A inteligência artificial avança sem pausa, mas o medo de que nos tire o emprego é mais barulho do que realidade. Segundo Goldman Sachs e McKinsey, a IA generativa pode automatizar entre 25% e 70% das tarefas laborais até 2026. Automatizar não é eliminar: um contador que delega a inserção de dados ganha tempo para análise estratégica. Redação, tradução e programação verão mudanças profundas, mas a demanda por critério humano e contexto cultural continua firme.

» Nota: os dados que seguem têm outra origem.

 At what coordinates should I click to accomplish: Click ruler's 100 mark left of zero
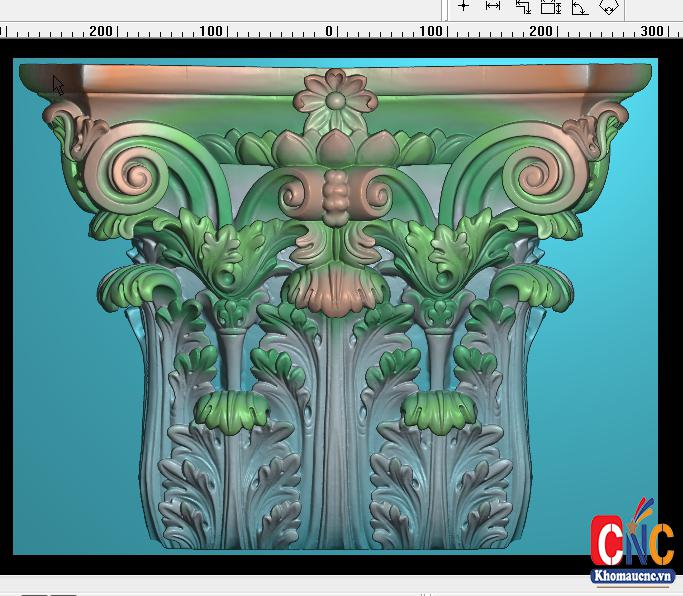(210, 31)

Como a IA transforma tarefas em programação e design 🤖
No desenvolvimento de software, a IA acelera a escrita de código repetitivo e a depuração básica. Ferramentas como GitHub Copilot reduzem tempos de execução em até 55% em tarefas rotineiras. No entanto, a arquitetura de sistemas, a revisão de lógica complexa e a integração com requisitos de negócio continuam sendo território humano. Em design gráfico, a IA gera variantes visuais em segundos, mas o conceito criativo e a adaptação à identidade da marca exigem julgamento profissional. A chave não é competir contra a máquina, mas usá-la para escalar capacidades.
O drama do redator que agora compete com o ChatGPT ✍️
O redator tremia cada vez que via o ChatGPT escrever um artigo em segundos. Até que um editor pediu que ele corrigisse um texto gerado por IA que falava da revolução industrial no estilo de um videogame dos anos 80. O redator entendeu que seu trabalho não era apenas juntar palavras, mas saber que a máquina não entende de ironia, contexto cultural nem de por que uma piada sobre contadores não funciona numa segunda-feira de manhã. A IA é rápida, mas continua sendo desajeitada.